Depois de conseguirem levar a cabo a sua tarefa, numa missão que é mostrada logo no início do filme, com todo o esplendor dos filmes de acção, com mortes e explosões por todo o lado, que fazem corpos voar pelo cenário, os mercenários têm de levar o traficante à Justiça e pelo caminho atravessar uma perigosa floresta onde se vão deparar com novos inimigos. Apesar do tom violento que encontramos em «Os Heróis Não Choram» (título curioso, tirado da versão inglesa do filme, pois não há personagem que não tenha uma lágrima ao canto do olho, por mais pequena que seja), onde o sangue é uma constante, esta obra não deixa de ter uma certa faceta poética, tão ao estilo dos filmes que deram fama a John Woo, sobretudo os já referidos policiais. E a comédia é algo que está bem presente em todo o filme, seja em pequenos apartes entre os protagonistas, seja em alguns gags visuais, o que torna o filme um entretenimento garantido para os fãs do género, mesmo que por vezes a história seja pouco mais do que básica, o que, para o propósito deste tipo de filmes, divertir, era suficiente.

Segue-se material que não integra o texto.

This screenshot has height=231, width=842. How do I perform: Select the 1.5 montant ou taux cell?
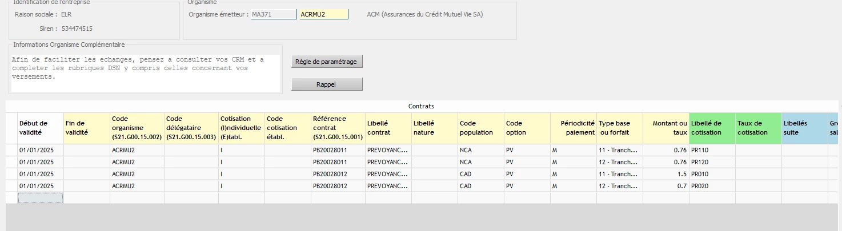click(665, 174)
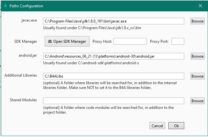Browse for Shared Modules folder
Viewport: 208px width, 137px height.
(x=197, y=101)
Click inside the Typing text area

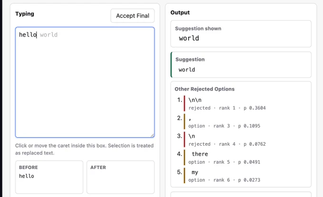[x=85, y=82]
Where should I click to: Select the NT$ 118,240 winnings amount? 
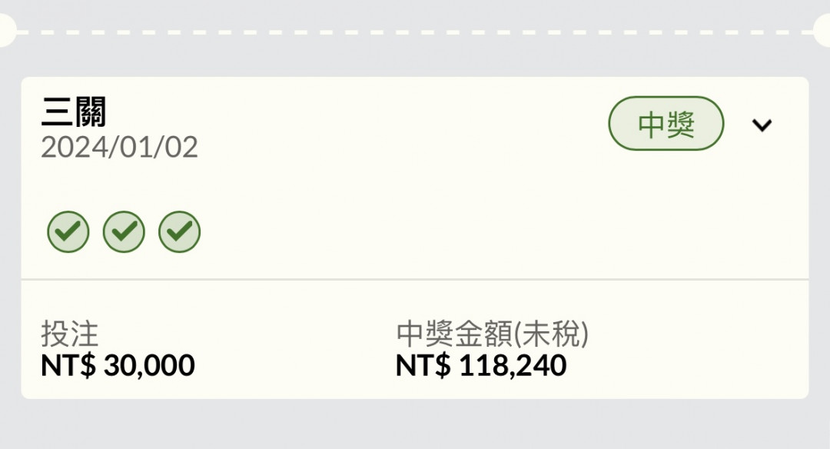481,365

Em 2002, data de estreia de «Códigos de Guerra», John Woo já estava praticamente enraizado em Hollywood, onde realizou o primeiro filme em 1993: «Perseguição Implacável», protagonizado por Jean-Claude Van Damme. Vindo directamente do terceiro episódio do franchise «Missão: Impossível», o cineasta asiático foi o responsável por levar ao grande ecrã um filme de guerra inspirado em factos verídicos: o recurso a índios Navajo e ao seu dialecto por parte do Exército dos EUA, na região do Pacífico durante a II Guerra Mundial, para enviar mensagens em código impossíveis de detectar pelos japoneses. Protagonizado por Nicolas Cage, cuja personagem acaba por ser mais importante do que os índios, actor com quem Woo já tinha trabalhado naquele que será o seu melhor filme e o que mais se aproximará dos seus policiais de Hong Kong nesta fase norte-americana («A Outra Face»), «Códigos de Guerra» não poderia ser mais diferente do que «Os Heróis Não Choram».

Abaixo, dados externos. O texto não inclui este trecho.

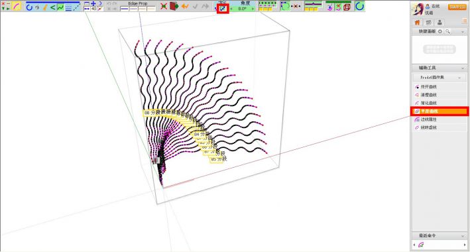Click the dark red exit door icon

pyautogui.click(x=174, y=6)
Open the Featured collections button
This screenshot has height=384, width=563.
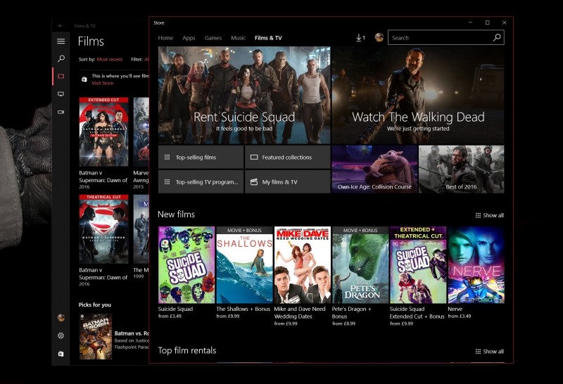pos(287,158)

A acção também está bastante presente neste filme, mas já não é a mesma coisa em comparação com o filme de 1986. Mesmo com mais meios e com as cenas de guerra mais trabalhadas, à semelhança de outros filmes passados na II Guerra Mundial que foram retratados nos EUA no final da década de 1990 e início da década de 2000, falta a «Códigos de Guerra» uma certa poesia e a forma de filmar das cenas de acção, mais coreográficas, que encontrávamos em «Os Heróis Não Choram» e noutros filmes de Woo no passado. O tom aqui é mais dramático, tudo é muito mais sério, e não é a acção pura e dura dos filmes de John Woo de Hong Kong que nos dão. Mesmo comparando com algumas obras norte-americanas deste período, que têm este conflito como pano de fundo, «Códigos de Guerra» não está certamente entre os melhores exemplos e possivelmente vai entrar para a história como «mais um dos projectos onde Nicolas Cage entrou na primeira década do século XX».

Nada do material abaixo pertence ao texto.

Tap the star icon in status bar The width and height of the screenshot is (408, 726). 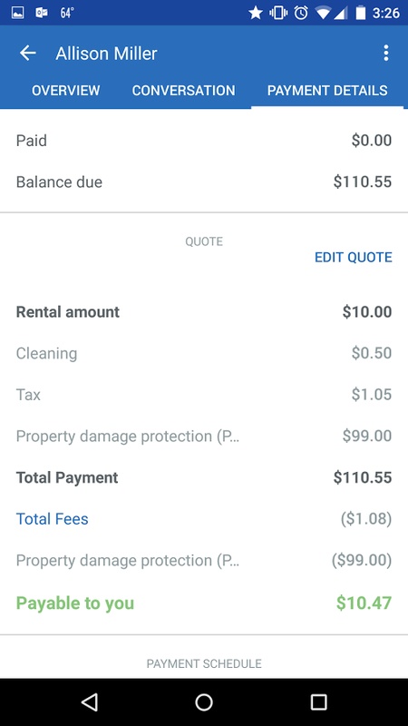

Moral da história: à semelhança de muitos cineastas que trocaram os seus países de origem por Hollywood, esta mudança de ares parece que não fez bem a John Woo. Se em Hong Kong (que não deixa de ter uma indústria com uma realidade completamente diferente da norte-americana, é certo) o realizador conseguia filmar mais do que um filme por ano, nos EUA John Woo apenas conseguiu realizar seis filmes (mais três se considerarmos os telefilmes) em 10 anos. Todo o estilo que criou na primeira fase da sua carreira, cimentado em excelentes policiais e filmes de acção e artes marciais, acabou por desaparecer aos poucos nos EUA, onde a sua marca praticamente apenas se nota nos três primeiros filmes que realizou por lá. «Códigos de Guerra» acaba por ser, neste caso, uma pálida imagem do que foi em tempos o cinema de Woo, cujo exemplo aqui dado é «Os Heróis Não Choram».